Article Originally Published: November 2003
The information contained in this article is not intended to be legal advice. Readers should not act or rely on this information without consulting an attorney.
The Lease. You’ve seen it. We all have. You may even have one, or one of its innumerable variations, in your desk drawer right now.
Likely drafted sometime in Reagan’s first term, the identity of its author is one of history’s mysteries. Years of copying and recopying have resulted in a document whose print is now fuzzy, running across the page in a sort of cockeyed manner.
But, it is The Lease. The standard owner-operator contract.
And for many years it worked just fine. One of the reasons for this, of course, is that little attention was paid to The Lease. Sure, there were ICC regulations which talked about what the document should and should not contain. There was infrequent regulatory review, however, and even less actual enforcement, whether with respect to the content of
The Lease or actual compliance with its provisions.

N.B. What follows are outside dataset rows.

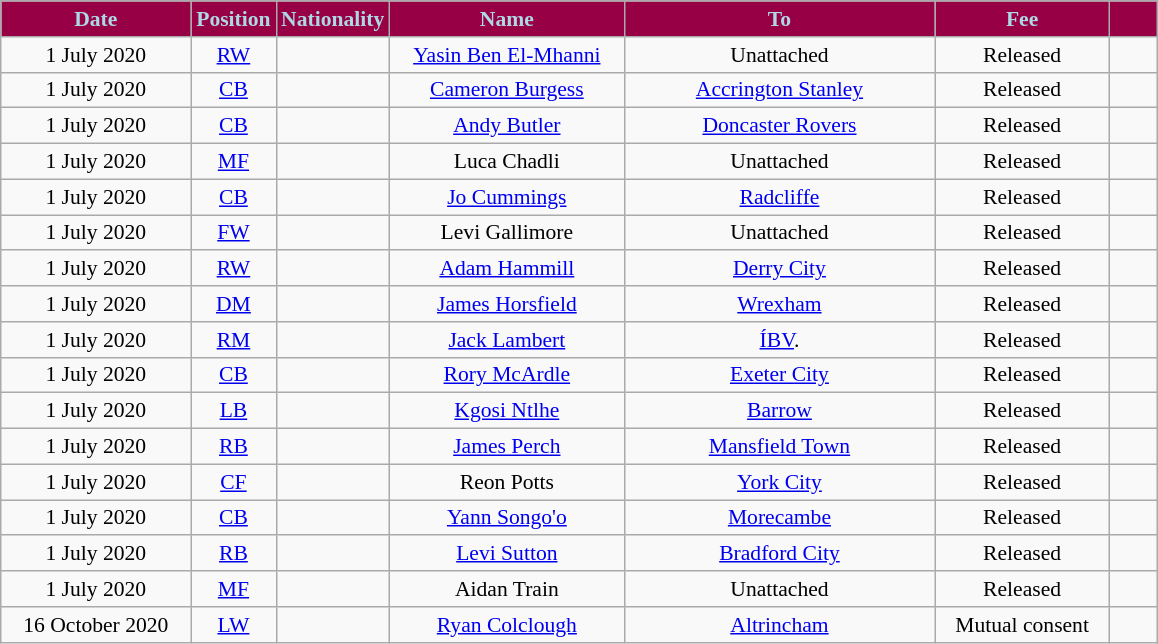
LW (234, 625)
Mansfield Town (779, 447)
Radcliffe (779, 197)
Andy Butler (506, 126)
Aidan Train (506, 589)
DM (234, 304)
Exeter City (779, 375)
Position (234, 19)
FW (234, 233)
Luca Chadli (506, 162)
Jo Cummings (506, 197)
Reon Potts (506, 482)
CF (234, 482)
LB (234, 411)
Altrincham (779, 625)
Name (506, 19)
Derry City (779, 269)
Mutual consent (1022, 625)
James Perch (506, 447)
Jack Lambert (506, 340)
Wrexham (779, 304)
Doncaster Rovers (779, 126)
Bradford City (779, 554)
Yann Songo'o (506, 518)
Cameron Burgess (506, 90)
Morecambe (779, 518)
Kgosi Ntlhe (506, 411)
Yasin Ben El-Mhanni (506, 55)
Fee (1022, 19)
16 October 2020 (96, 625)
Accrington Stanley (779, 90)
York City (779, 482)
To (779, 19)
Date (96, 19)
Adam Hammill (506, 269)
Barrow (779, 411)
Ryan Colclough (506, 625)
ÍBV. (779, 340)
Rory McArdle (506, 375)
Nationality (332, 19)
James Horsfield (506, 304)
Levi Gallimore (506, 233)
Levi Sutton (506, 554)
RM (234, 340)
Pinpoint the cell where the given text exists, returning its (x, y) midpoint coordinate. 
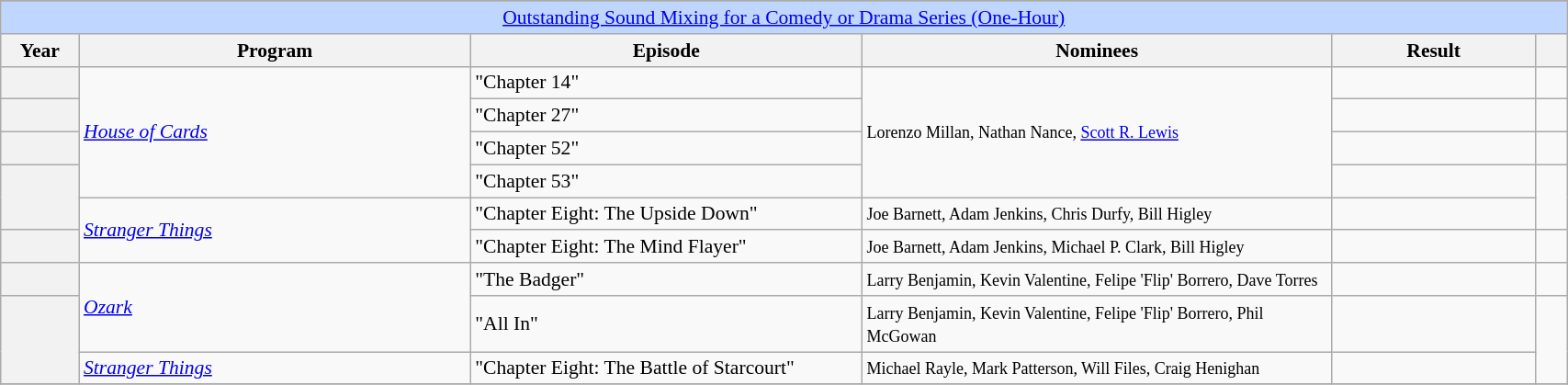
Episode (666, 51)
Michael Rayle, Mark Patterson, Will Files, Craig Henighan (1097, 368)
"All In" (666, 323)
Joe Barnett, Adam Jenkins, Michael P. Clark, Bill Higley (1097, 247)
Ozark (275, 307)
House of Cards (275, 131)
Result (1434, 51)
"Chapter 14" (666, 83)
"Chapter 52" (666, 149)
"Chapter Eight: The Mind Flayer" (666, 247)
Larry Benjamin, Kevin Valentine, Felipe 'Flip' Borrero, Phil McGowan (1097, 323)
"Chapter 53" (666, 181)
Lorenzo Millan, Nathan Nance, Scott R. Lewis (1097, 131)
Outstanding Sound Mixing for a Comedy or Drama Series (One-Hour) (784, 17)
Joe Barnett, Adam Jenkins, Chris Durfy, Bill Higley (1097, 214)
Larry Benjamin, Kevin Valentine, Felipe 'Flip' Borrero, Dave Torres (1097, 279)
Year (40, 51)
"Chapter Eight: The Upside Down" (666, 214)
"The Badger" (666, 279)
Program (275, 51)
Nominees (1097, 51)
"Chapter Eight: The Battle of Starcourt" (666, 368)
"Chapter 27" (666, 116)
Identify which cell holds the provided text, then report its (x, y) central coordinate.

Things started to change in 1996. The ICC, along with its laissez faire approach to the leasing regulations, was legislated out of its role in the industry, replaced by the FHWA and then the FMCSA. It was not the transfer of responsibility that worked the most notable change relative to The Lease, however. Rather, it was the inclusion of a provision in the ICC Termination Act establishing a private cause of action for persons alleging injury arising from a carrier’s alleged failure to comply with the Act and its implementing rules.
Since that time motor carriers have seen the growth of a cottage industry built on class action law suits on behalf of owner-operators against carriers alleged either to have used leases failing to meet the requirements of the so-called Truth-In-Leasing regulations or to have failed to have conducted the carrier/owner-operator relationship in a manner consistent with lease provisions facially complying with the regulations.
To date, such actions have targeted larger carriers, such as Swift, Prime, Heartland Express, Mayflower and, most recently, Allied. The reason for this is obvious. Litigation with these carriers is more likely to generate the “pot” attractive to class-action plaintiff counsel.
It would be ill advised, however, to find comfort in the notion that smaller carriers are not being currently targeted. As larger targets dwindle, targets of secondary opportunity are sure to come to the forefront.
Although “victories” are being reported by some carrier parties, as well as by owner-operator interests, it is important to note that these tend not to be total victories. Instead, they more often than not relate to procedural issues, such as statutes of limitation, failure to exhaust arbitration procedures, and like, rather than the more substantive issues raised in litigation. More important is the fact that the underlying, fundamental exposure of carriers to the private actions of owner-operators is now well recognized.
The bulk of the lease-related litigation currently revolves around “escrows” and owner-operator “charge-backs.” The leasing regulations cover a wider range of issues, however, and any one of them could serve as a possible litigation trap.
Because of this, it is advisable for all carriers now leasing equipment and drivers to undertake a review of their lease documents and practices. It may very well be time to update, or maybe even replace, The Lease.